Investors in the US also this week filed a class action lawsuit against the US bank and three of its executives, seeking damages over its dealings with 1MDB.
The lawsuit states that Goldman Sachs had made "materially false and misleading statements" regardings its business and operations, which includes the information that "Goldman participated in a fraud and money-laundering scheme in collusion with 1MDB."
In November, the US Department of Justice (DOJ) indicted former Goldman Sachs banker Tim Leissner and another ex-Goldman banker, along with fugitive businessperson Low Taek Jho on multiple criminal charges related to the 1MDB scandal.

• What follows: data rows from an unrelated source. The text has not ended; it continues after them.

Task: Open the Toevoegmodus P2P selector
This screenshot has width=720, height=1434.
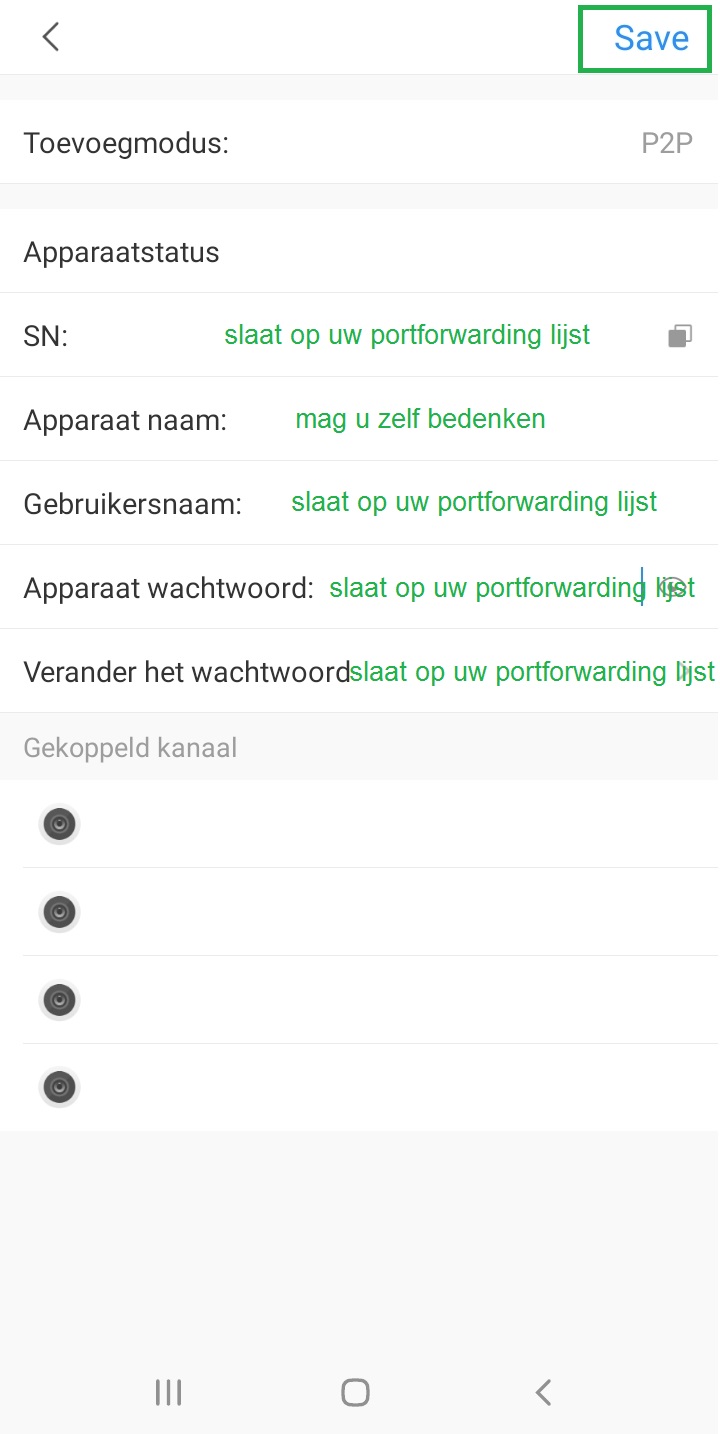Action: (x=666, y=143)
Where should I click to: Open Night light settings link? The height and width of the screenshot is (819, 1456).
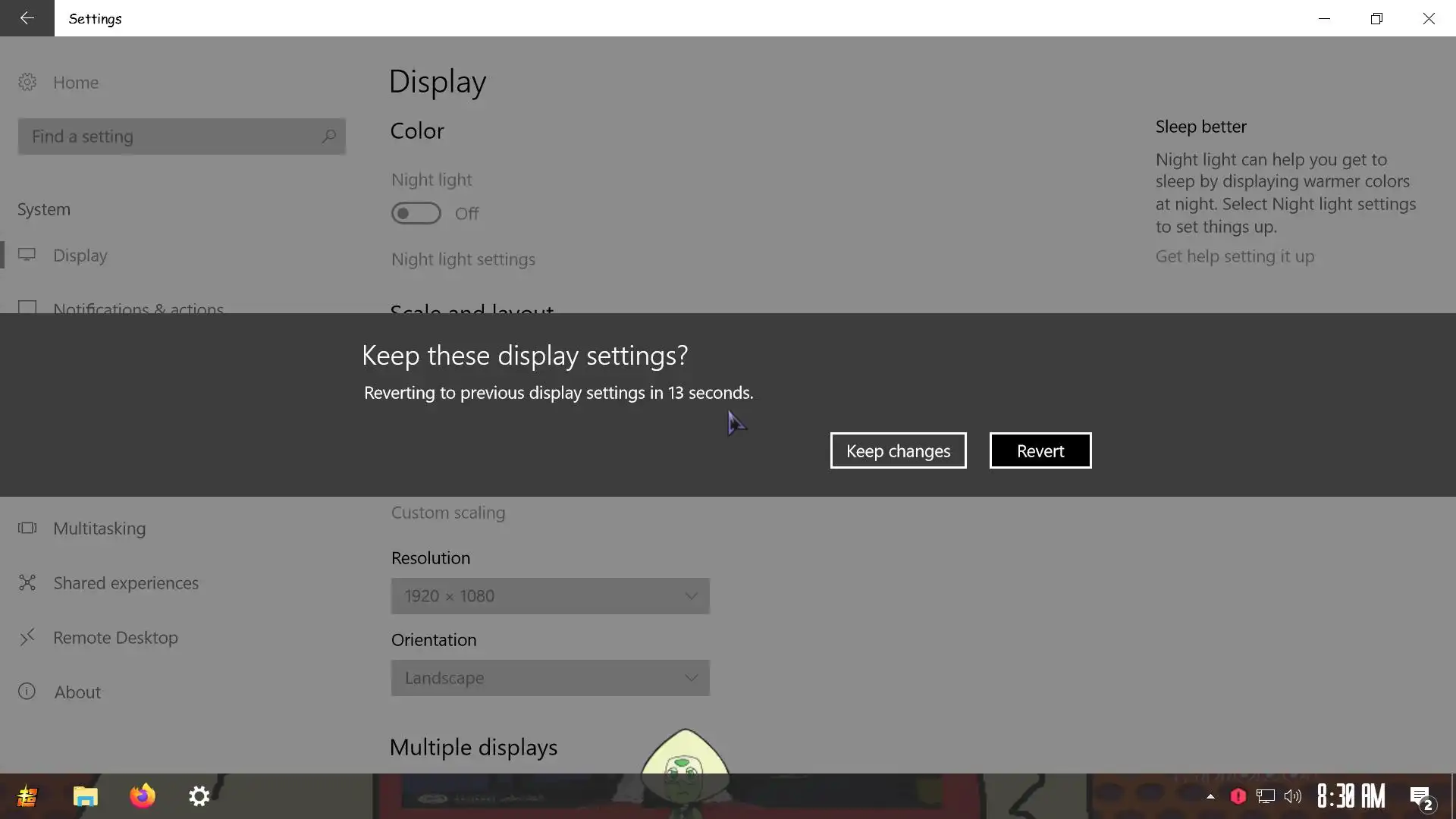(x=463, y=259)
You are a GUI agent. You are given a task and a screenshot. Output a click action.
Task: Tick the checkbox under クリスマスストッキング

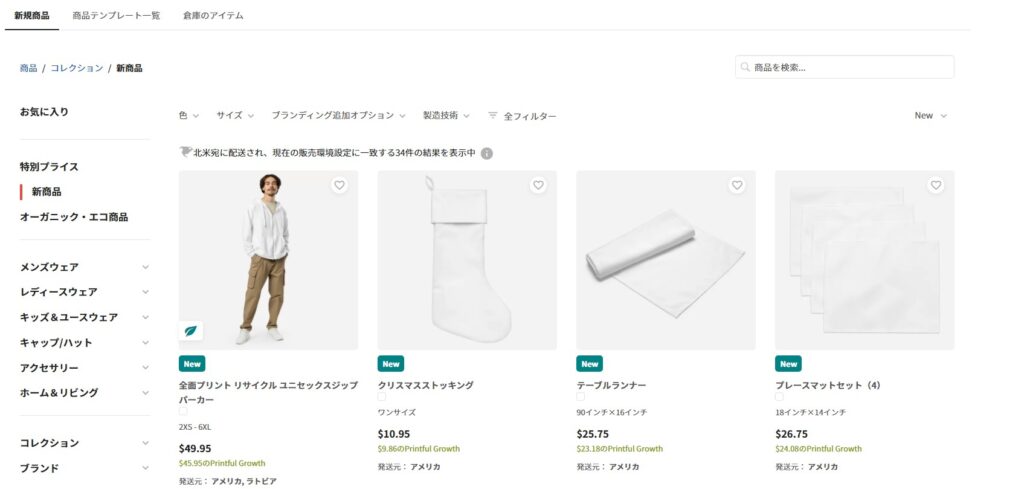[381, 397]
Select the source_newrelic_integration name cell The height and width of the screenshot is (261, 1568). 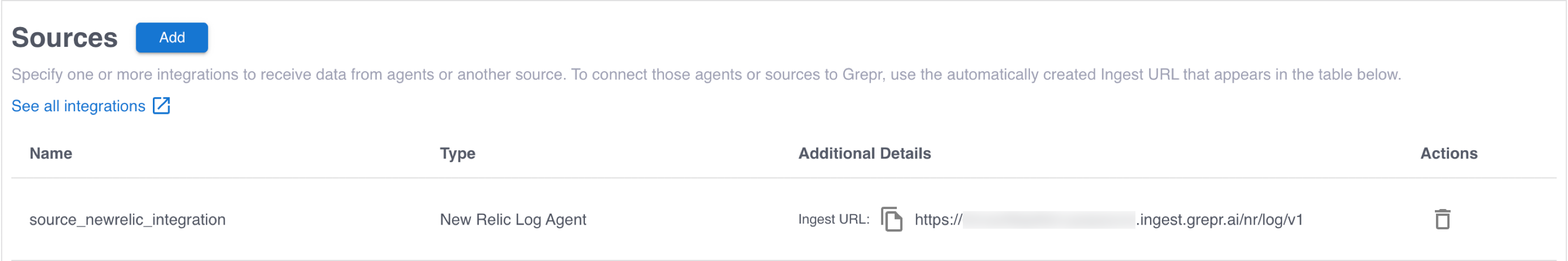point(127,219)
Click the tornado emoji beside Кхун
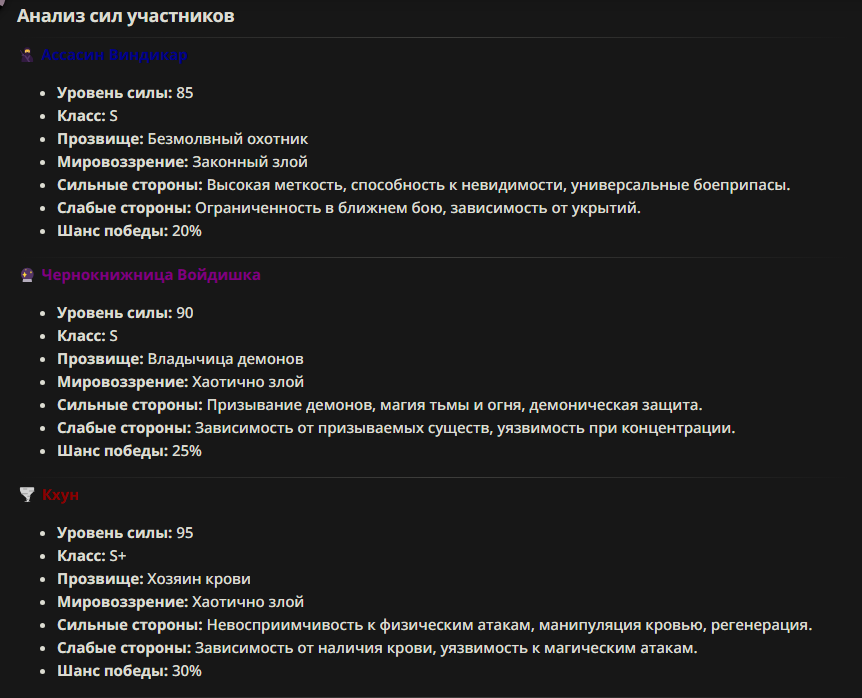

Bloomberg reported that Singapore is now coordinating closely with the DOJ, which is also investigating Goldman Sachs.
Sources said Singaporean authorities could use the new deferred-prosecution agreement (DPA) system against Goldman Sachs' local subsidiary.
DPAs are used by countries such as US and UK to police banks and impose billions of dollars in fines over wrongdoing.
Another possibility is that Singapore would settle for regulatory action against Goldman Sach's local unit, the paper added.
Previously, the Monetary Authority of Singapore (MAS) has slapped Leissner with a lifetime ban after he pleaded guilty to conspiracy to launder money and conspiracy to violate the American Foreign Corrupt Practices Act (FCPA) over his 1MDB-related charges.
The ban prohibits Leissner, who was Goldman's former Southeast Asia chairperson, from managing any capital markets services firm in the republic and perform any regulated activity under its Securities and Futures Act, among others.